Can we let my senior dog use the stairs?
heart o' gold
If the stairs are carpeted you are probably fine. If they are hard surface I would add some traction for her in the form of a runner (must be glued or nailed to steps) or stair step area rugs which you can find on line, these also get glued down. The problem is that if she falls, it will probably be deadly. Not that it will necessarily kill her, but if she breaks a leg at her age she might need to be put down. I had that happen on hard surface stairs...that my dog wasn’t even supposed to be one, she tore apart a dog barrier to get to those stairs. She was very old and already fairly ill, that fall and break meant a quick trip to the vet for euthanasia. It was a very bad experience for all involved. If you make the stairs slip safe, and she’s going up and down them willingly, it might be ok. As a precaution, you may want to put a gate on the stairs so she can only have access when you are present so you can make sure she’s not bolting down the stairs. Hard surface stairs are also dangerous for young dogs to race up and down as well. I work in flooring and am often helping people deal with ongoing stair issues in their homes relating to just this sort of thing.
I think, given her age now, you may do more harm not allowing her to come down the stairs to visit with your other dogs. I'd just be there to help her, probably more coming down than up, but most probably both. Being diabetic myself, I know that stress can affect my blood sugars so restricting where she can and can't go, could cause her stress too. Do the stairs have carpet/rubber tread on them - it might help to have this, if they are likely to cause her to skid.
My opinion is always QUALITY of life rather than QUANTITY and I personally would be allowing her to have the company of the other dogs etc. However, it could have an impact on her health but more with hips and elbows and arthritic problems but again I say quality over quantity as far as I'm concerned.
If her diabetes is under control, she probably feels pretty good. So I would say having had a diabetic dog myself that it is alright. It's that what she's wants to do, to enjoy her life then let her to a certain extent. Wouldn't recommend her jumping for balls or sticks at that age. But this sounds like she enjoys doing this, don't think she would do it otherwise.
Let me add one consideration that hasn't been mentioned. How long is the longest flight of stairs. Is it one continuous flight of stairs, or is there a landing where the stairs turn? i.e. if the dog falls down the stairs how long will they tumble. A stair with a landing and a turn is safer that one straight stairway all the way down. My thought is that the dog will be happier if its allowed to play with the people it loves.
E. H. Amos
It can be okay, but you want to be SURE that the stairs have non-slip treads added, if they are not carpeted. Do keep in mind that IF she is doing the stairs and then playing, that is more exercise than if she went around the house to the bottom to come in - or you WENT UPSTAIRS, with your dogs to join her.
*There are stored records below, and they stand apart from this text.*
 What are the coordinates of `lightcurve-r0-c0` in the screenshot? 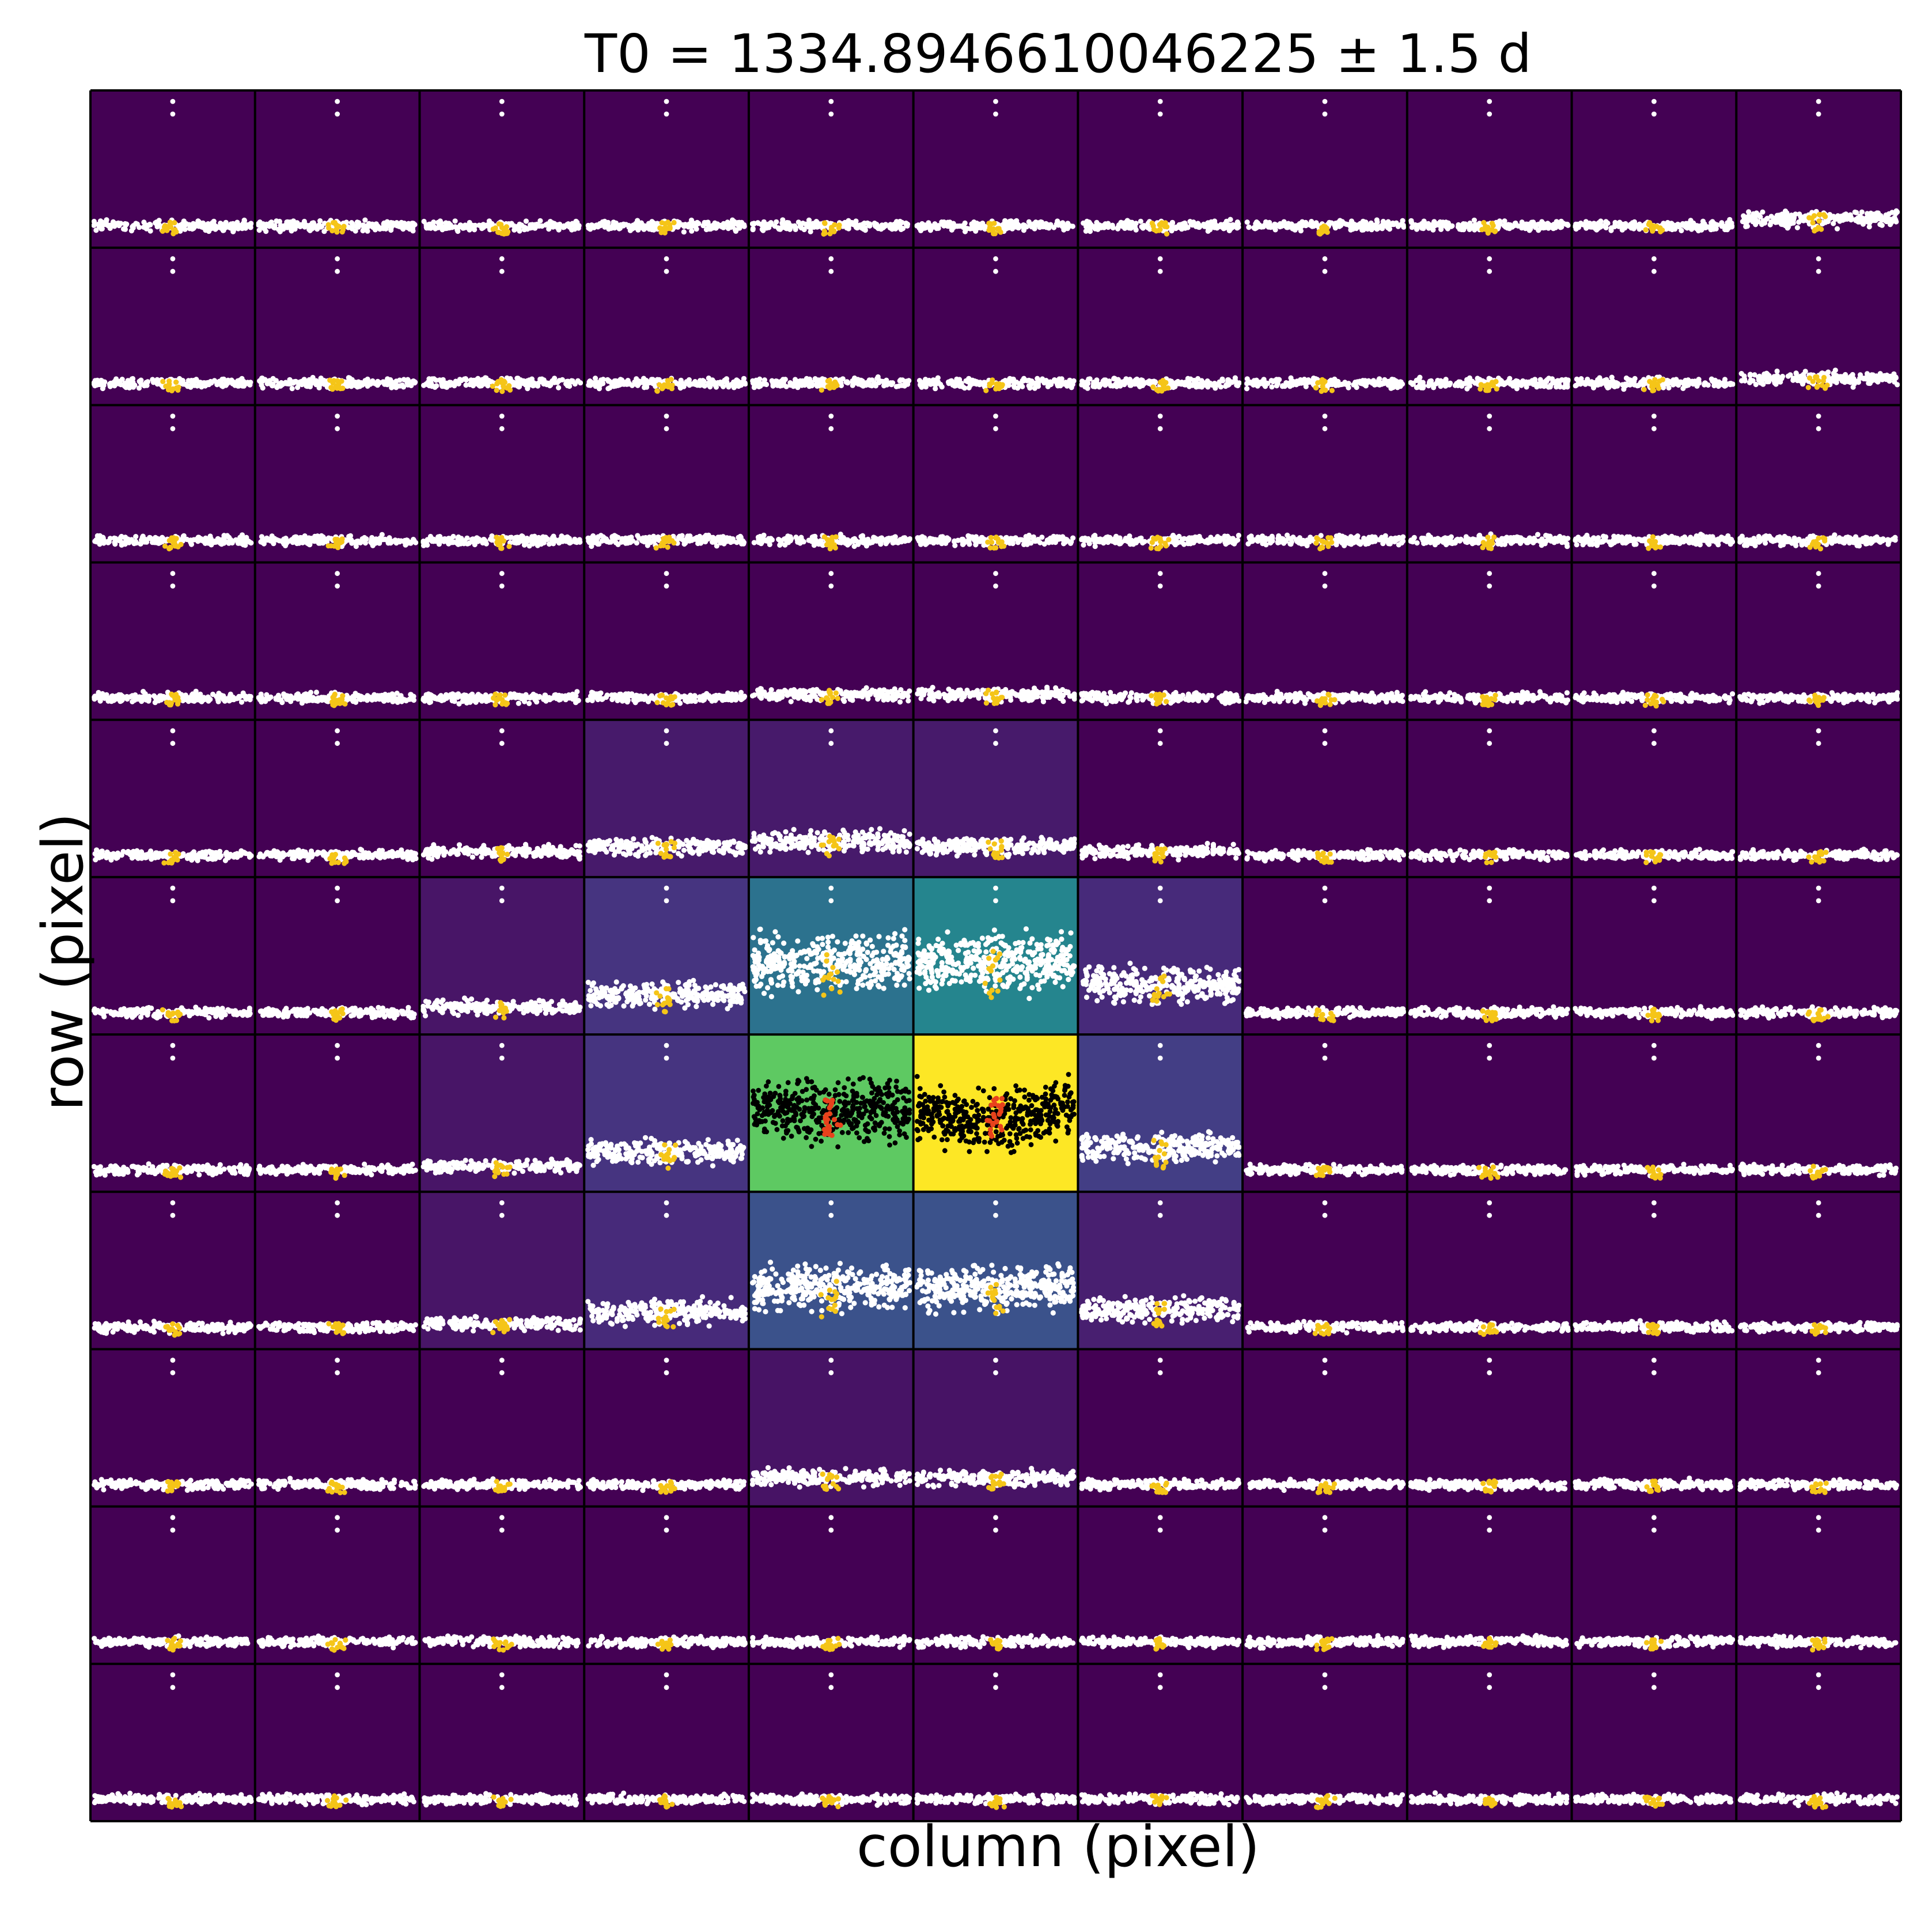 It's located at (172, 168).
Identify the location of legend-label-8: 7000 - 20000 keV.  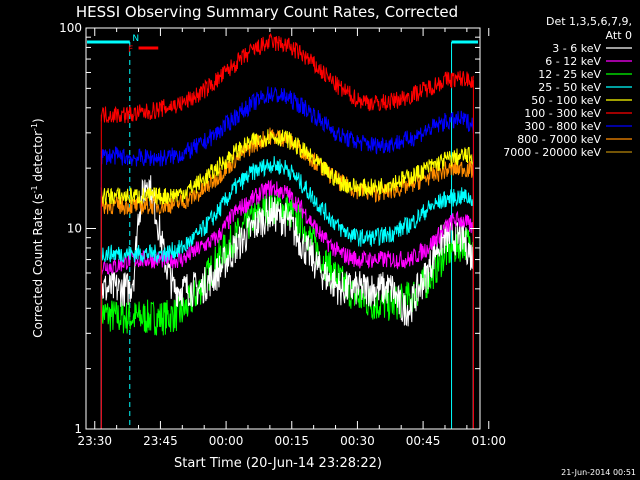
(552, 152).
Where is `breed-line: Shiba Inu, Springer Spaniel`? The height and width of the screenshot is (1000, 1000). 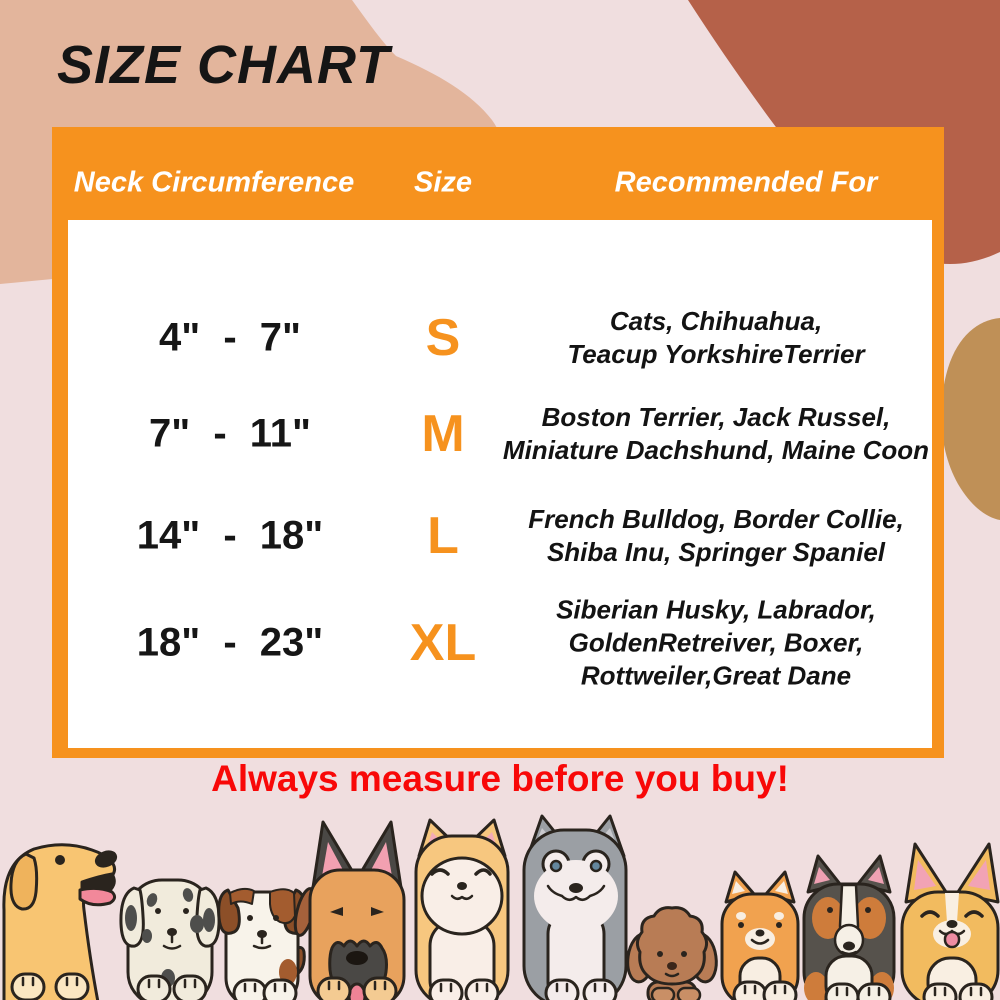 breed-line: Shiba Inu, Springer Spaniel is located at coordinates (716, 552).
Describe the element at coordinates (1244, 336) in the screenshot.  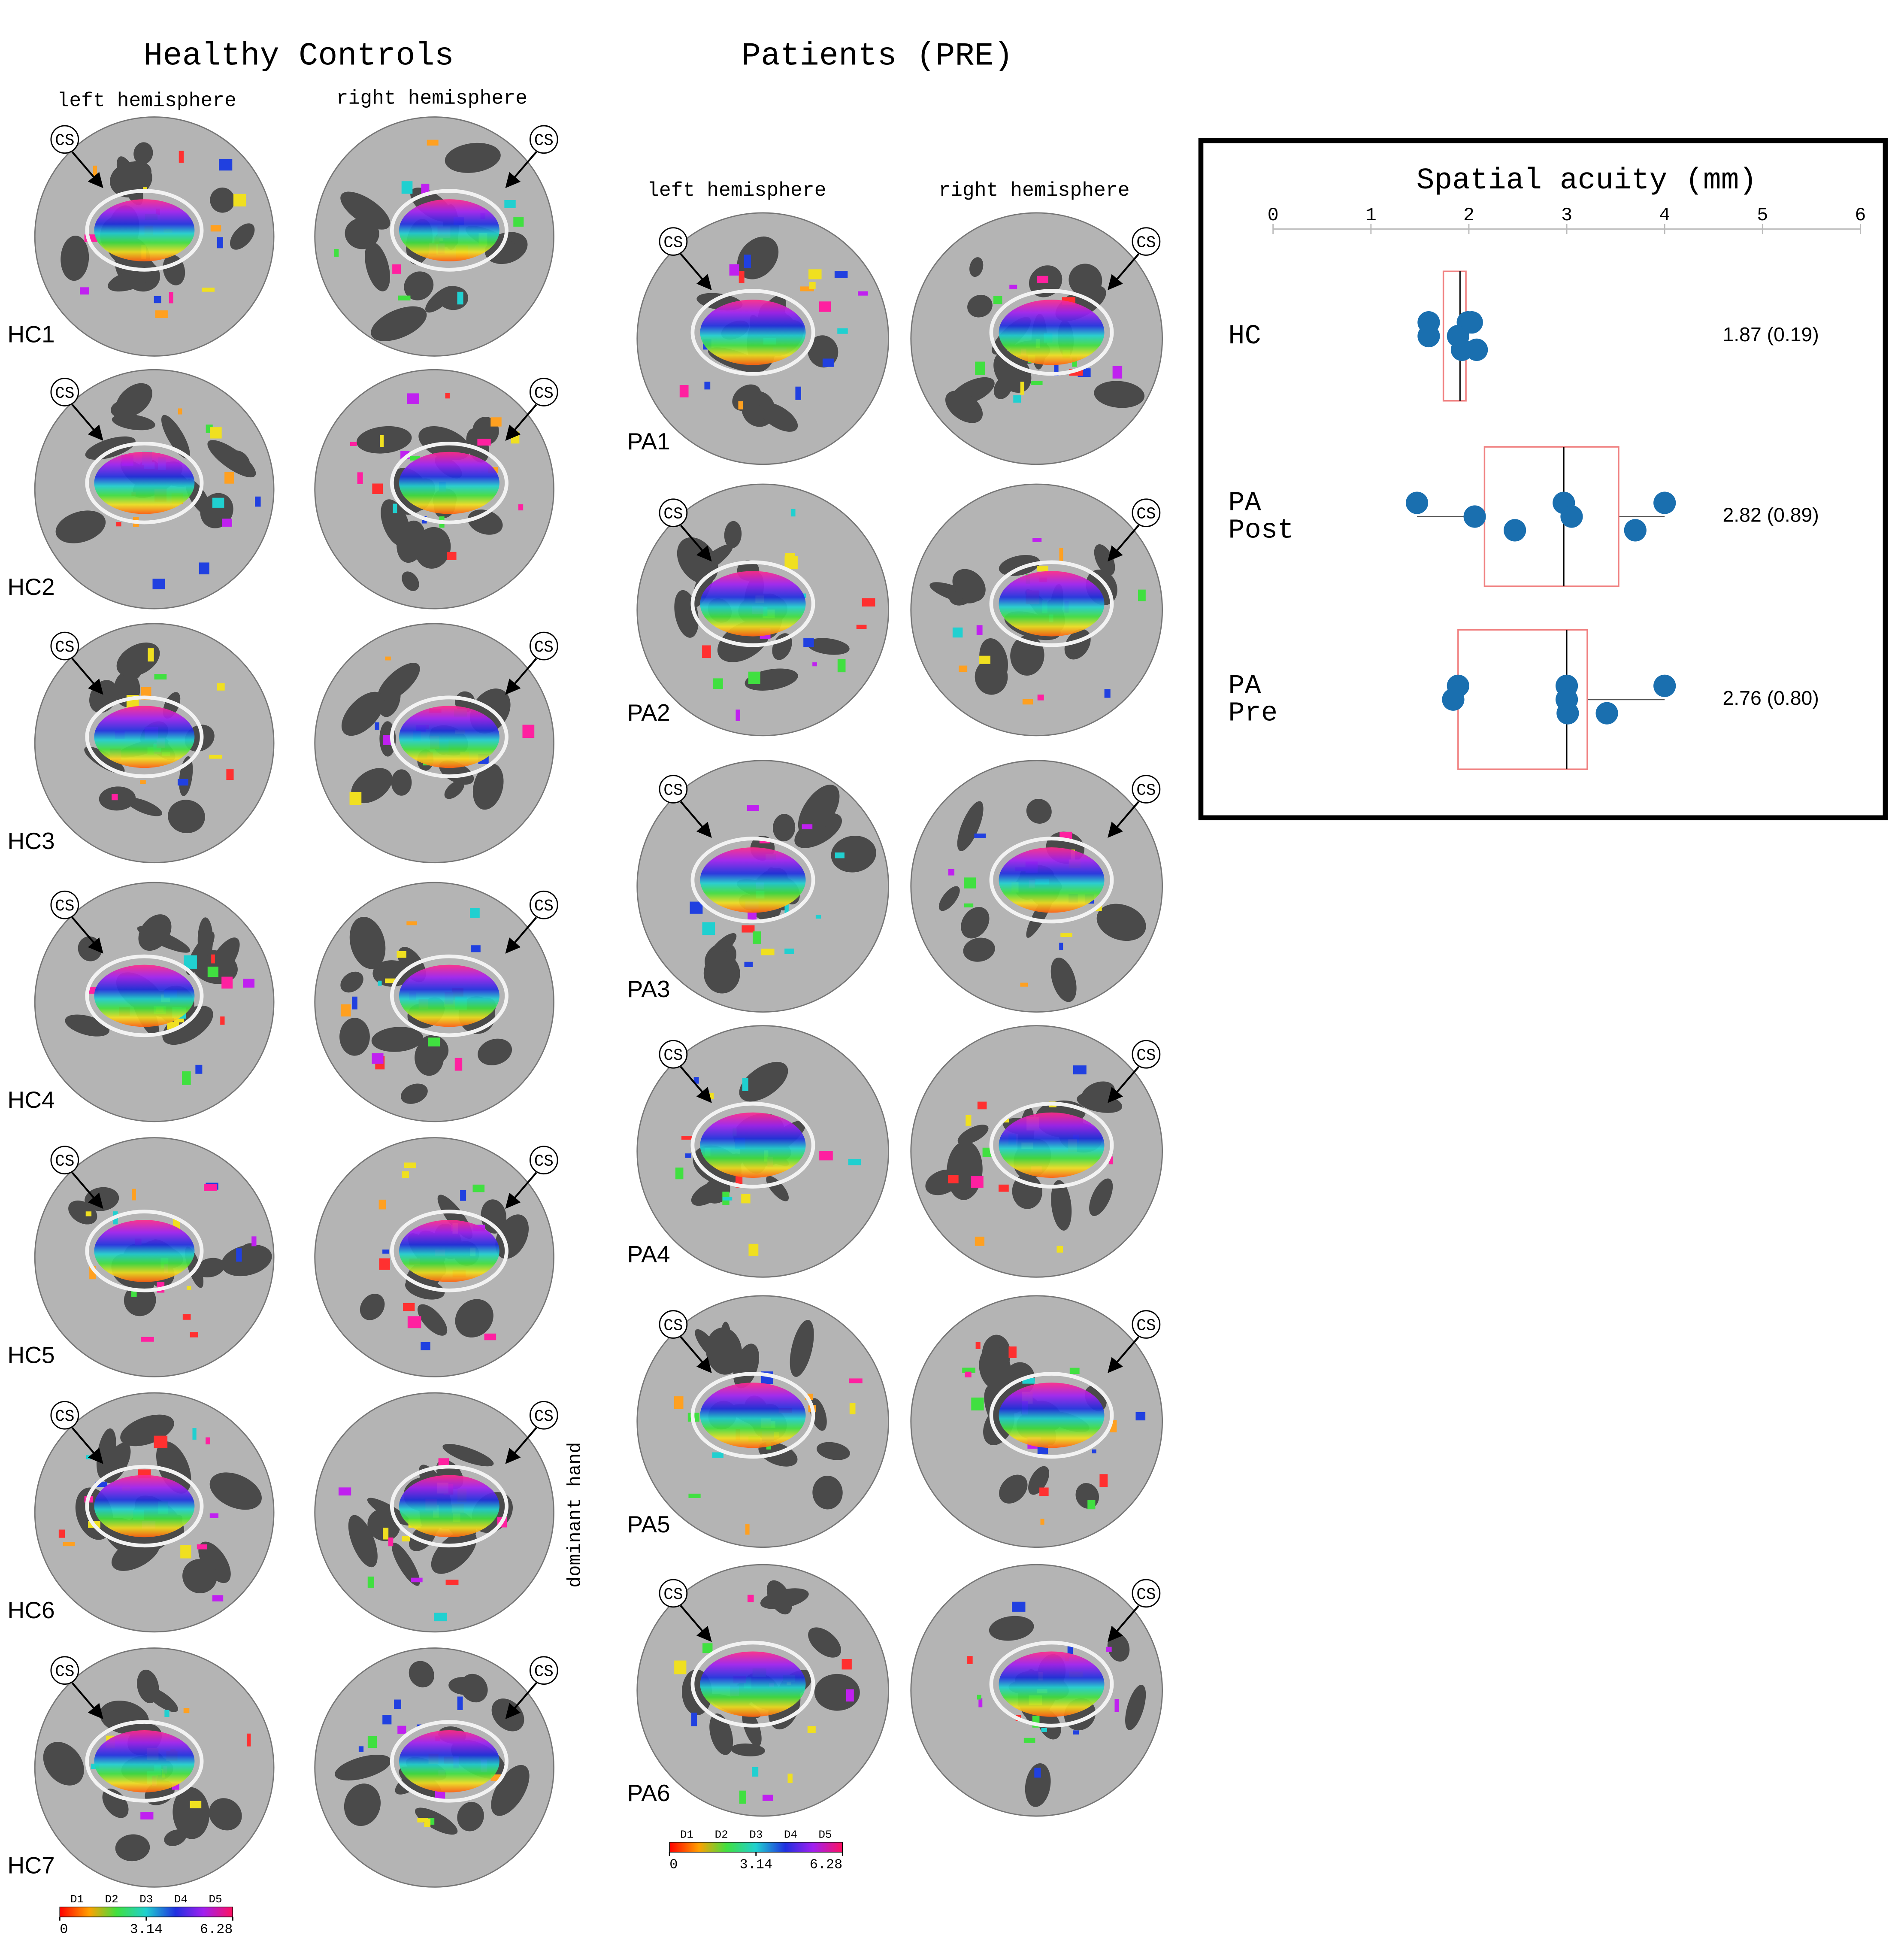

EXERCISE has a big effect ON blood sugar and can cause it to drop too LOW, if the dog gets too much (esp if the dog IS on some insulin) so I would be concerned about that. In addition, there is wear and tear on her senior joints and she is likely NOT to be so sure footed, if she suffers any pain, which she may HIDE while playing with other dogs. If she slips and falls or takes a tumble she could get BADLY HURT. If her blood sugar runs too high or too esp if low, she would be MORE LIKELY to have trouble navigating the stairs than normal (and behave like a drunkard) so if you or your mother are not checking the blood sugar BEFORE she gets on the stairs, there is no way to KNOW how "safe" she is going to be, while on them. (Food for thought.)
The First Dragon
As long as she is not falling or hurting herself, I see no problem. In my opinion, it is best to allow dogs [and people] to engage in physical activities as long as they are able and don't get hurt. I guess the stairs are not too slippery? If they are, you could put something on the stairs to make them easier to walk on. If it does get to the point that stairs are too hard for her to navigate, do you have another plan? I have a dog that has a hard time with stairs, and I can't carry him, so I developed another plan. I loop a cloth under his belly, like a sling, and lift up on it, reducing the weight on his feet. So then I go down the stairs with him, so if he slips he doesn't fall, and it doesn't put such stress on his joints.
I feel that as long as she can & wants to go up & down the stairs, let her. The day will come when she no longer can do stairs but until that time, if SHE chooses to do stairs, let her.